As expected by clicking on somme collèges in the darked blue zones which correspond to cities where the median standard of living is very low, the sucess rates of collèges are not good.
Example, the collège Jean Lurcat in Saint Denis has a success rate of 72.7%

The unemployment rate¶

National average (per city) in 2015 : 11%

In [25]:

print('Average unemployment rate: %.2f%%' %(cities_data.unemployment_rate.mean()*100))

Average unemployment rate: 11.05%

In [26]:

plot_per_department(column='unemployment_rate', data_college=data_college, cmap='Purples')

In [27]:

plot_cities_in_dep(column='unemployment_rate', dep_code='75', dep_name='paris',
                   data_college=data_college, cmap='Purples')

In the $19^{th}$ arrondissement, the unemployment rate is higher and the collèges have a success rate under the national average (87.3%)

The poverty rate¶

Definition : percentage of people who live with less than 60% of the median standard of living.
National average per city : 13.9%

In [28]:

print('Average poverty rate: %.02f%%' %cities_data.poverty_rate.mean())

Average poverty rate: 13.85%

In [29]:

plot_per_department('poverty_rate', data_college, cmap='Greens')

In [30]:

plot_cities_in_dep('poverty_rate', dep_code='62', 
                   dep_name='pas-de-calais', data_college=data_college, cmap="Greens")

For the department Pas-de-Calais where there are a lot of cities with a high poverty rate, it's not clear wether the poverty rate of the city has a clear impact on the success rate of a collège.

In [31]:

fig, ax = plt.subplots(1,3, figsize=(20,5))
sns.scatterplot(x='med_std_living', y='target', data=data_college, ax=ax[0])
sns.scatterplot(x='unemployment_rate', y='target', color='purple',
                data=data_college.dropna(subset=['unemployment_rate']), ax=ax[1])
sns.scatterplot(x='poverty_rate', y='target', color='green',
                data=data_college.dropna(subset=['poverty_rate']), ax=ax[2])
plt.show()

The median standard of living and the poverty rate seem to be discriminant
The influence of the unemployment rate is less clear

Priority Education Network and "sensitive" schools¶

The priority education policy aims to reduce the gaps in achievement between pupils enrolled in priority education and those who are not. Two types of networks have been identified: the REP+, which concern neighbourhoods or isolated sectors with the greatest concentration of social difficulties that have a strong impact on educational success, and the more socially mixed REPs that are more socially mixed but encounter more significant social difficulties than those of collèges and schools outside priority education. Not every collèges are in the priority education network, and in this case they are labelled as "HEP" (outside the priority education network, Hors éducation prioritaire).

* Work to complete:
Can you continue the notebook on collège success rates and city economic data from its final paragraph onward?

* Dataset excerpt:
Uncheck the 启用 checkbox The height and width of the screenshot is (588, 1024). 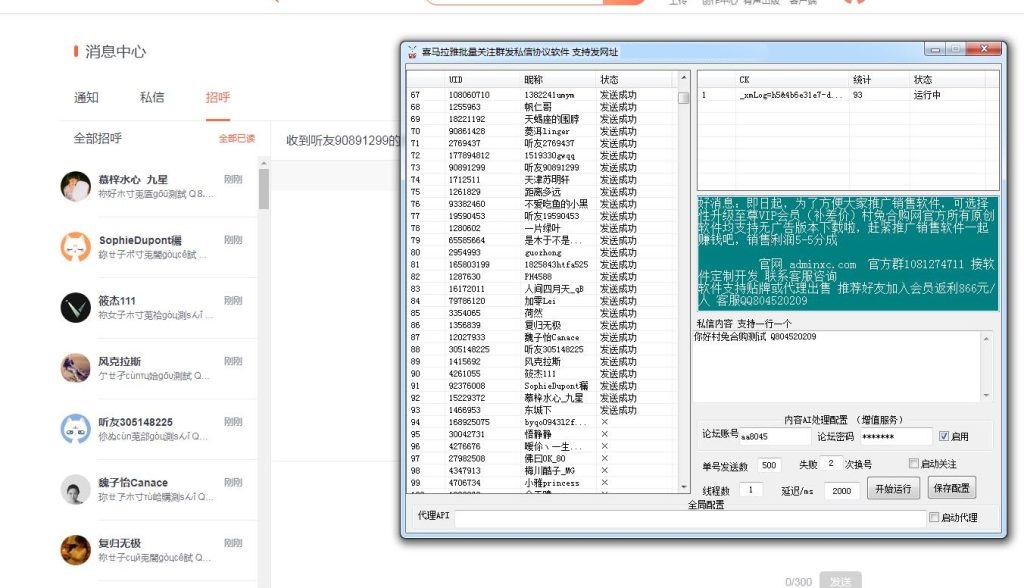click(x=944, y=436)
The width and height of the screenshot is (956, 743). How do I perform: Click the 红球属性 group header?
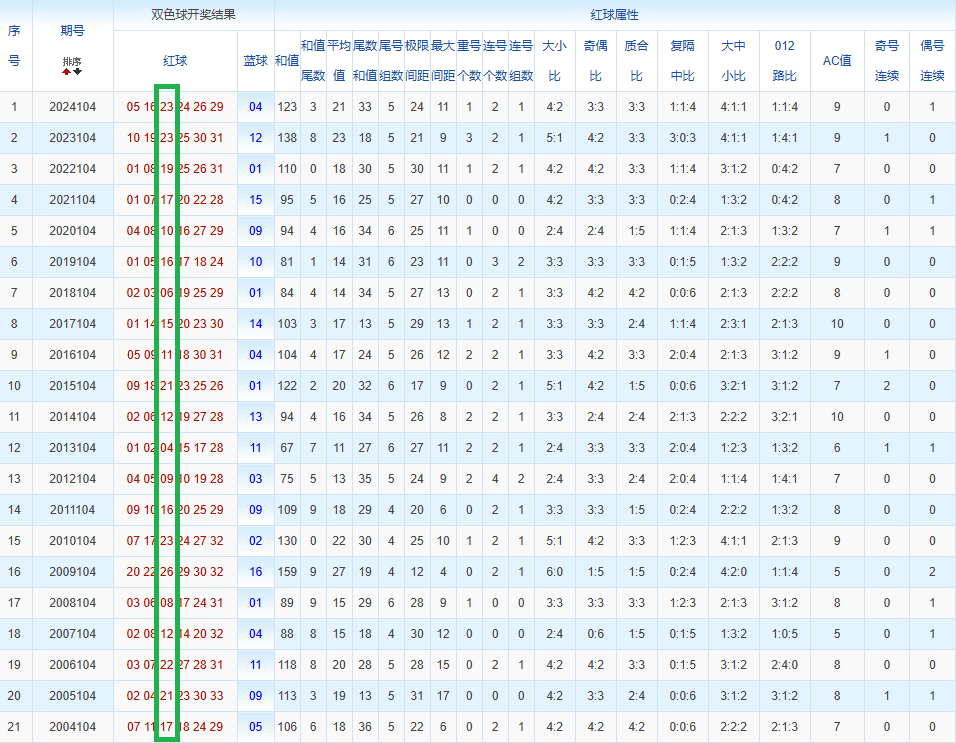[x=614, y=15]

* Reply:
In [32]:

ax = sns.boxplot(x="Appartenance EP", y="target", data=data_college)
ax.axes.set_title("Success rate according to the type of education network")
ax.set_xlabel("Type of education network")
ax.set_ylabel("Success rate");

It can easily be observed that the success rate is significantly lower when the collège is part of a priority education network (this is all the more the case for the REP+ network). However, no causal link can be drawn from this, since collèges are placed in a priority education system precisely when they have a certain amount of ground to make up in relation to other collèges.

Allongside the priority education networks, there exists another label for collège in difficulties, the établissements sensibles. The so-called "sensitive" schools are secondary schools in which a climate of insecurity prevails that seriously compromises pupils' schooling. They are not necessarily in priority education.

The development of violence in schools has led the Ministers of National Education and the Interior to strengthen their collaboration. The latter has led, since 1992, to the classification of certain public secondary schools as "sensitive" schools, without saying, however, that violence is present only in these schools.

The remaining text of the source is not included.